3. … Praga, dicen, se ha convertido para Europa Occidental en lo que era La Habana para los EU antes de la revolución castrista. Otras la llaman el Amsterdam del Este. Y es que la prostitución ocupa el primer lugar entre los países del antiguo bloque soviético, el consumo de alcohol per cápita supera a la misma Rusia, y el 40% de los adolescentes checos que viven aquí ha probado el cannabis. No existe un pequeño mercado que no ofrezca gomas de mascar con la droga, chocolates, cremas, cervezas con cannabis.

4. Pese a vivir las dos guerras mundiales, sufrir la dictadura nazi, y quedar bajo la esfera de la influencia soviética, Praga se considera hoy como una ciudad global, a la altura de Roma, Atenas o Berlín. Muchas compañías internacionales la eligen como su sede en Europa –Cemex tiene aquí oficinas–, y es uno de los centros culturales más importantes de Europa central. Sus estilos arquitectónicos combinan a la perfección lo mismo el románico y el gótico, el renacentista y el barroco, el clasicista, el romántico y el modernista.

5. Pero, de nuevo, Praga ofrece grandes contradicciones, pues no es raro ver a personas hurgando en los botes de basura en búsqueda de comida, y un número cada vez mayor de checos vive al borde de la pobreza, según un estudio de Caritas, y que se trasladan a esta ciudad deseando encontrar trabajo. Nadie debe más dinero en Europa que ellos, pues deslumbrados por el arribo de la globalización neoliberal, y del estilo de vida occidental, se embarcaron en préstamos para vivienda y automóviles que hoy no pueden pagar.

6. El taxista se lamenta. Creyó que al terminar el sistema socialista pro soviético la gente volvería a la religión, tras décadas de ateísmo. No fue así. Hoy el 75% de los checos no cree en Dios ni tampoco en las tradiciones culturales de su país. Los jóvenes aspiran a ganar más dinero –no siempre de manera lícita– para comprarse un lujoso departamento y un coche del año, como en los EU. La brecha entre ricos y pobres sigue creciendo. Pues sí, como parece decir Franz. Estaban mejor… cuando estaban peor.

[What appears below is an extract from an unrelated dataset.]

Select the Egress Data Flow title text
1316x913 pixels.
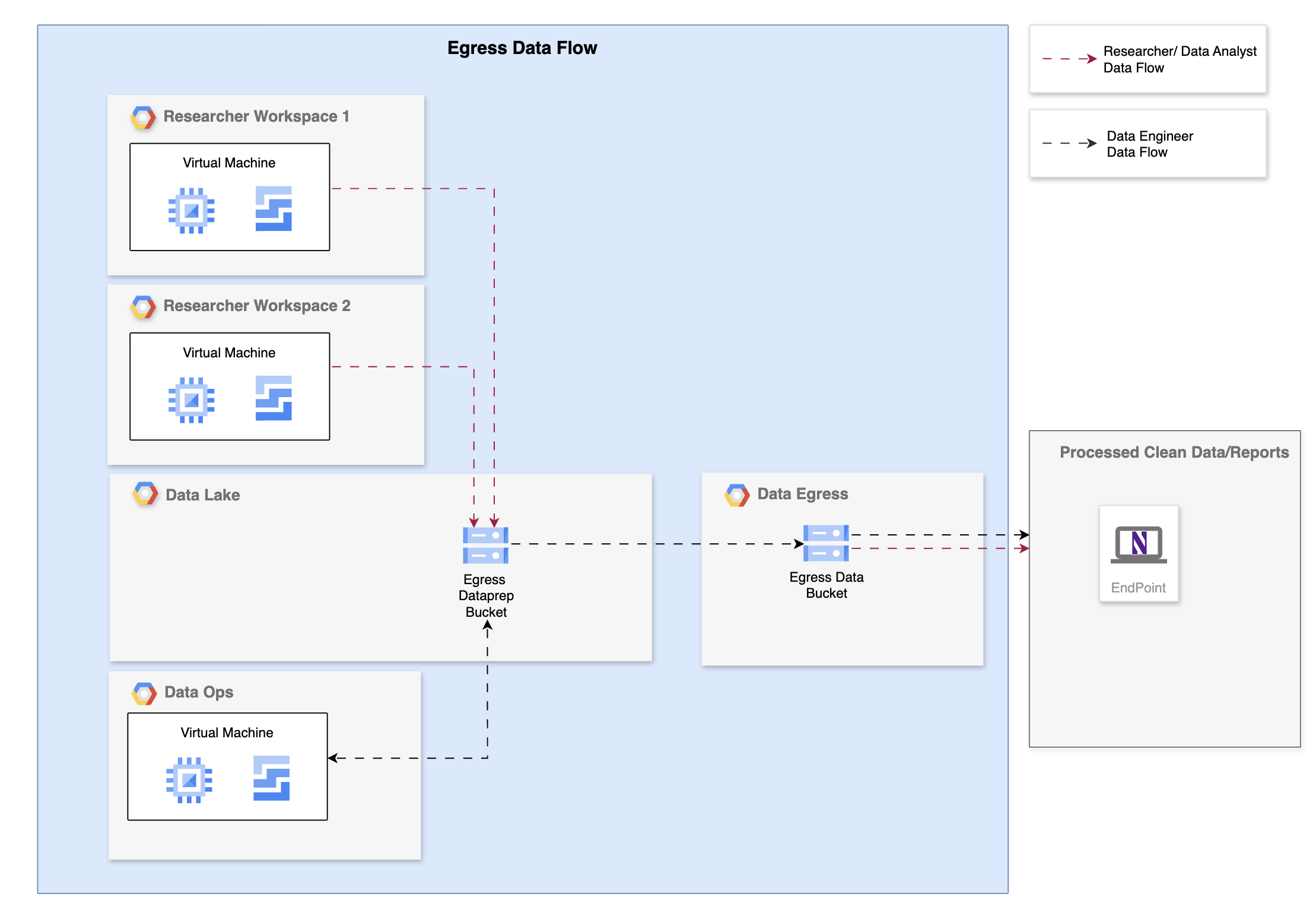click(522, 47)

7. Cierre ciclónico. Roma, Italia. Visito el Centro para la Protección de los Menores, que ha abierto recientemente el Vaticano, por indicaciones de Francisco. Está en el edificio dedicado a Roberto Belarmino, perseguidor de Giordano Bruno y Galileo. Me asusto, pero no. No hay inquisidores sino voluntarias que no pretenden quemar en la hoguera a los culpables, sino actuar con justicia y, sobre todo, con planes de prevención que eviten estos terribles actos. Se notan los esfuerzos del Papa por acabar con este nuevo flagelo. Enhorabuena.